What is Net Book Value (NBV)?
Definition: Net book value in finance refers to an asset worth, at a given time. In its purest form, it represents the carrying value of assets, as represented in the balance sheet. It is calculated by subtracting accumulated depreciation from the original cost of total asset.
Likewise, people often refer to net book value as net asset value, which denotes a firm’s total assets less liabilities.
Net Book Value Formula
The net book value formula is calculated below:
Net Book value = Original asset cost – Accumulated Depreciation
Whenever an asset is purchased and used in the production process, it tends to lose its value due to depreciation over the estimated use of life. The depreciation increases with time and tends to decrease the net book value of the asset on the balance sheet. For that matter, NBV amounts to original cost of a fixed asset minus depreciation.
The original cost, in this case, is not only the acquisition cost but also the cost of bringing the asset to the location. In this case, the original cost may include items such as the purchase price of an asset, sales taxes as well as delivery charges, and set up costs.
The depreciation that affects the net book value of an asset is charged as an expense on the original cost. It is for this reason that the net book value declines continuously as the expense associated with depreciation increases. Conversely, the net book value of any asset should be equal to the salvage value at the end. Depreciation is the main factor that affects the net book value of any asset, while depreciation is accumulated most of the time; some companies choose to accelerate it.

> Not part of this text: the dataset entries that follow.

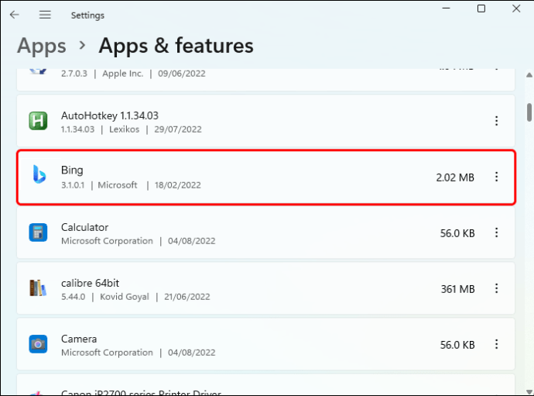Screen dimensions: 534x396
Task: Open more options for AutoHotkey
Action: coord(497,121)

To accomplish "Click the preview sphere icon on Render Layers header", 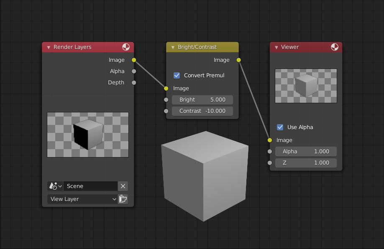I will (x=126, y=47).
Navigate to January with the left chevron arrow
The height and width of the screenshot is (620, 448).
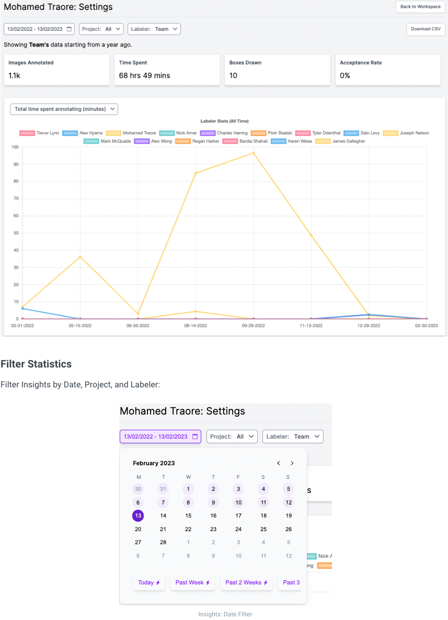(x=278, y=463)
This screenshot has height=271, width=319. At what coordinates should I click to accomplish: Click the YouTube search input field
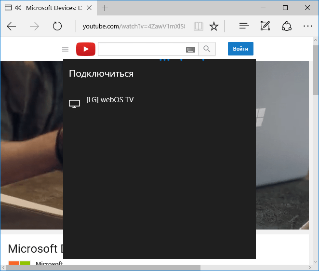point(142,49)
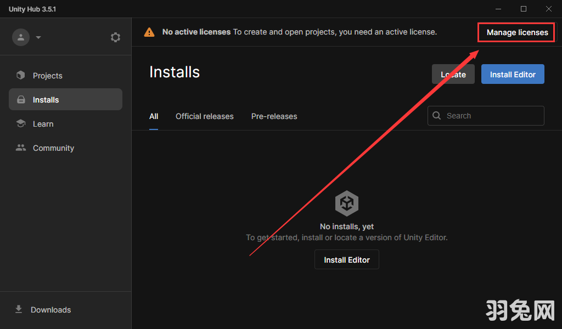Click the Unity logo above No installs
The width and height of the screenshot is (562, 329).
(x=347, y=204)
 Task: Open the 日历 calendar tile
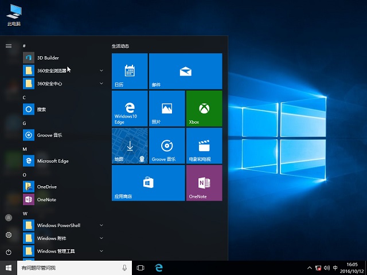click(x=130, y=71)
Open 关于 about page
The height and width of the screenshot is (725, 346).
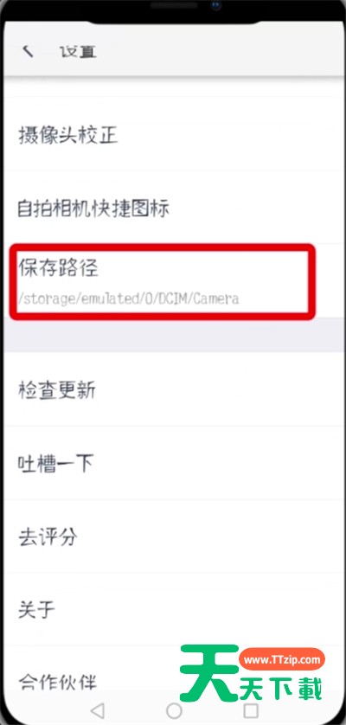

The salvage value is another factor to consider when calculating the net book value. Some assets tend to have more value at the end of their useful life. For instance, a firm with a hauling truck may have a salvage on transforming the truck for use in other activities or operations. The salvage value is, therefore, the price at which a firm can sell an asset at the end of its useful life
Impairment materializes when NBV is higher than the market value of an asset. In this case, an accountant may have to write down the remaining net book value. Conversely, an impairment charge tends to have a negative impact on net book value of an asset.
Net Book Value Example
Consider company XYZ that is fresh from acquiring a machine worth $60,000. Management expects the machine to have a 5 year useful life and a $15,000 salvage value. With straight-line depreciation, the depreciation expense will be:
Depreciation rate= $50,000 – $15000 / 5 years = $9,000 a year
What this means is that after four years, the machine will have depreciated by $36,000; thus, the net book value of the machine would be $24,000.
In most cases, the balance sheet net book value and market value will never be equal. Most of the time does not take into consideration any depreciation that takes place over time. This is because companies have discretion as to how they record depreciation
Net book value allows firms to make fairer and more accurate accounting records, which help express the true value of any company.
Net book value is an important financial metric for valuing companies. While the measure can be used to a specific asset, it can also take into consideration the whole company. The measure is especially important when a company is considering liquidation. Similarly, the measure can help a company considering a potential takeover, make informed decisions depending on the value of the underlying assets.
Summary
Net Book Value is simply the value of an asset as it appears in a firm’s accounting records. The value tends to decrease gradually due to depreciation that occurs. At the end of an asset, useful life, the NBV might be equal to the salvage value.